Math to Get Even More Challenging, Thanks to Trump Visit

YERUSHALAYIM -

U.S. President Donald Trump arrives in Yerushalayim on Monday, and the city is preparing for traffic chaos, with streets closed, meetings canceled, and transportation both public and private very limited.

What will not be canceled is school – and in fact, Monday is perhaps the most important day in the school year for high school seniors. The matriculation (bagrut) test in mathematics takes place that day, with 150,000 students taking a key test that is perhaps the most difficult of any of the matriculation tests. 15,000 of those students will be taking the test in Yerushalayim – and schools are concerned that students, as well as teachers, may have a very hard time getting to school that day.

In a special message to students in Yerushalayim, the Education Ministry suggested that students leave their homes very early in order to get to their schools in advance of the test – aiming to get to school two hours before the scheduled time of the test. Proctors are also being instructed to get to school early. The company supplying proctors has been instructed to increase the number of testing supervisors by 10 percent – which, along with the earlier arrival, will increase the cost of supervising the test significantly, Ministry sources told Yediot Acharonot.
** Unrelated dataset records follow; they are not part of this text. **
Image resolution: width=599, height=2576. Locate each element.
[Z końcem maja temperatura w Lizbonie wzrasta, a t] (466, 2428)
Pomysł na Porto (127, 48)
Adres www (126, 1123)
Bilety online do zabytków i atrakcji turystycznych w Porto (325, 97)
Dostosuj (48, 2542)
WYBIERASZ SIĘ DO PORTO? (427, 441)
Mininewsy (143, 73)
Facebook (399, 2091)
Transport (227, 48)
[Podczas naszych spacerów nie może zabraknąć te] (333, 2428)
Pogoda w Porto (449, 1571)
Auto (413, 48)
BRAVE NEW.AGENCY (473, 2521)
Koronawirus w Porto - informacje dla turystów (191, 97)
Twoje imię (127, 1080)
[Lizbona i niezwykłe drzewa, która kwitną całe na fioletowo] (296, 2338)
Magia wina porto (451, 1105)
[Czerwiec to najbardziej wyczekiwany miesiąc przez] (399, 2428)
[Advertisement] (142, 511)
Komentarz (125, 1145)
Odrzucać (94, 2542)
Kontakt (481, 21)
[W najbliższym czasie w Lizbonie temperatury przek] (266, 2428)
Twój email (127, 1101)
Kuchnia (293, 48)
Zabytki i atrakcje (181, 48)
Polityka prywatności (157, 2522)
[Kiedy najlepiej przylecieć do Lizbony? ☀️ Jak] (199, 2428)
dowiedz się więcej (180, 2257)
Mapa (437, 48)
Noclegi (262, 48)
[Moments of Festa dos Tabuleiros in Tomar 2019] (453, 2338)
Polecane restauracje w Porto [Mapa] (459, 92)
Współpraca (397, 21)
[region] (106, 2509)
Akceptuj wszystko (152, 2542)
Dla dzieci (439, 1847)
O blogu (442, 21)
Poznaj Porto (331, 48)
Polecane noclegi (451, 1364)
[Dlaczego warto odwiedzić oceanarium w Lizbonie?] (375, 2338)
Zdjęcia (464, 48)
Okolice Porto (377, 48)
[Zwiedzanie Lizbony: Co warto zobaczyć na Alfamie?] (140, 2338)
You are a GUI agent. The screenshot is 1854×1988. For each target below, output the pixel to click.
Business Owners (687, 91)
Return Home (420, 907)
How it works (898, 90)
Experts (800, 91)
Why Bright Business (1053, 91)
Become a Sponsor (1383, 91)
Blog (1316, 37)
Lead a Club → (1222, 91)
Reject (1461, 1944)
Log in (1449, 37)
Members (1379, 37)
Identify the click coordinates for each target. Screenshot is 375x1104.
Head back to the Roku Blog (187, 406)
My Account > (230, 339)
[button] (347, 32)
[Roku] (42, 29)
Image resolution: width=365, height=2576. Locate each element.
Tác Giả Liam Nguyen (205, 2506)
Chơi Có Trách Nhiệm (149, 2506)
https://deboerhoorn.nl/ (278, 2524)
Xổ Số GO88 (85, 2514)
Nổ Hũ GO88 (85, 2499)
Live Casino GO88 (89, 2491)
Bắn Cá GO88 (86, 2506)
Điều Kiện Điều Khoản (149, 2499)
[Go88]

There is also concern about the testing process itself. In the wake of recent scandals in which matriculation exams were stolen or leaked and distributed to parents, the Education Ministry several years ago began a program to outfit all schools with a safe, where tests can be safely stored – but there are still numerous schools that do not have safes. For the schools that have safes, the tests will be delivered on Sunday night, but in schools where there are no safes, tests must be delivered on the day of the test.

The Ministry plans to send out the tests early Monday, the Yediot Acharonot report said, and staff needs to be on hand to accept and secure the bundles of tests. Officials said they were hopeful the test would take place without snafus.